There is, however, research showing that a couple’s sex life changes when they have young children, but, again (and all the parents out there are probably vigorously nodding along) the factors that influence sexual activity/desire among new parents are much more complex than the “fatherhood effect” on testosterone. It might even be worth noting that in the study of which the PNAS paper is a part, the Cebu Longitudinal Health and Nutrition Survey, fathers were more likely to report having had sex in the month prior to their interview, compared to non-fathers.

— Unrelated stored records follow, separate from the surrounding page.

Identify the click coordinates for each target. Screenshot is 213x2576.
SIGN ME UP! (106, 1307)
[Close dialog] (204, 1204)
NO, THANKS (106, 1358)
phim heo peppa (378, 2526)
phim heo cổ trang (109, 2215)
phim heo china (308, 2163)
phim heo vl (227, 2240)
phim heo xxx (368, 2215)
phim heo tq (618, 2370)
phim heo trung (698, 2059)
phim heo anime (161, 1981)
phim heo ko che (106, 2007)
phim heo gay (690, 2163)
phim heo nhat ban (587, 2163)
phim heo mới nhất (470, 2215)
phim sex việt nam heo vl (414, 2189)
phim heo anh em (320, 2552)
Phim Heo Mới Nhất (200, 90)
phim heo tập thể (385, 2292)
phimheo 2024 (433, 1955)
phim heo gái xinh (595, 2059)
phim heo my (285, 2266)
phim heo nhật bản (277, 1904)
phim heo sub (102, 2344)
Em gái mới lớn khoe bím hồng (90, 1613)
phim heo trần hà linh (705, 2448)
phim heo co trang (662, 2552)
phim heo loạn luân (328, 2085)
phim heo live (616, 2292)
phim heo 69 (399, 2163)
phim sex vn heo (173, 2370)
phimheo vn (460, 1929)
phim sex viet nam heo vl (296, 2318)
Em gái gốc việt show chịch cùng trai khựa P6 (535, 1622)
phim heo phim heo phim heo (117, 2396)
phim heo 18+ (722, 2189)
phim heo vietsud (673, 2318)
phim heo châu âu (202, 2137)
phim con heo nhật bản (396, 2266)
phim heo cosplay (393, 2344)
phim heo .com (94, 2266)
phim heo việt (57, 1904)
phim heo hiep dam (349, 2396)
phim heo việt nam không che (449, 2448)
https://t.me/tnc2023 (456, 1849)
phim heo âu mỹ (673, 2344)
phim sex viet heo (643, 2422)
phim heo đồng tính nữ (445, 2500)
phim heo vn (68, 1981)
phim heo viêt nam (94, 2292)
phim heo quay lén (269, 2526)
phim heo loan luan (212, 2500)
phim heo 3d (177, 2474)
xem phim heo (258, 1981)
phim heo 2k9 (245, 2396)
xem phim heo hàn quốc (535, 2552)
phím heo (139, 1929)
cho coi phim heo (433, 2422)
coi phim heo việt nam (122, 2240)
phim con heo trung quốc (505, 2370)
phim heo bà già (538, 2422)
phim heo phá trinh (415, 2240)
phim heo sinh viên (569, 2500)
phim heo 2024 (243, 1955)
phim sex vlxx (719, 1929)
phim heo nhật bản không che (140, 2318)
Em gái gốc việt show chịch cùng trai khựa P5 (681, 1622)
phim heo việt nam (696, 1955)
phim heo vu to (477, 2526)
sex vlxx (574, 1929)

Part of the reason that there was so much media interest in our article is that testosterone is one of the few biomarkers explored by researchers like us that resonates strongly with the public. That said, at least in part, the public connects with “testosterone” because they are constantly barraged with images of “testosterone-fueled aggression” or the “testosterone-laden environments” of male locker rooms, etc. I cannot claim specific expertise on cultural models of masculinity in our society or how they have emerged or have changed, particularly with the ever-morphing role of mass media in our lives, but in response to our article there seemed to be a strong desire to attribute masculinity and what “makes the man” to an irreducible, primordial component- testosterone.
This monolithic characterization fails to consider the extent to which one’s cultural setting determines what characteristics are “masculine” and how one’s developmental experiences help determine where an individual falls on his own culture’s scale of “masculinity.” Moreover it ignores the reality that the relationships between human biology, personality, and behavior are incredibly complex, thus making it rather naive and myopic to claim that testosterone = manliness.
Given the diversity of the US, I am not sure there is a “prevailing” model” of masculinity in our culture, but the media portrayal seems to imply that being an involved father and experiencing a drop in testosterone are antithetical to manhood. If that’s the case, what’s the model of masculinity? Don Draper of Madmen infamy?
Perhaps our findings- which indicate that human males have an evolved capacity to accommodate the demands of fatherhood, including childcare, with potentially adaptive and beneficial biological changes- can help revise the notion of “manliness” to a broader formulation that more appropriately matches onto the scope of experiences in men’s lives.
Lende: You contrast your approach – a focus on men’s experiences and life events in conjunction with hormonal function – with the simplistic notion that hormones, or any biological cause, drive what we do in a primordial way. Can you explain some more about how this type of anthropological approach works?
Gettler: First off, I think there is an ongoing, complex, sometimes contentious anthropological discussion regarding biology and behavior, which greatly pre-dates my existence as a scholar (and a human), to the extent that there are tensions between acknowledging that biology does influence human behavior and recognizing the degree to which much of human behavior is not biologically-determined.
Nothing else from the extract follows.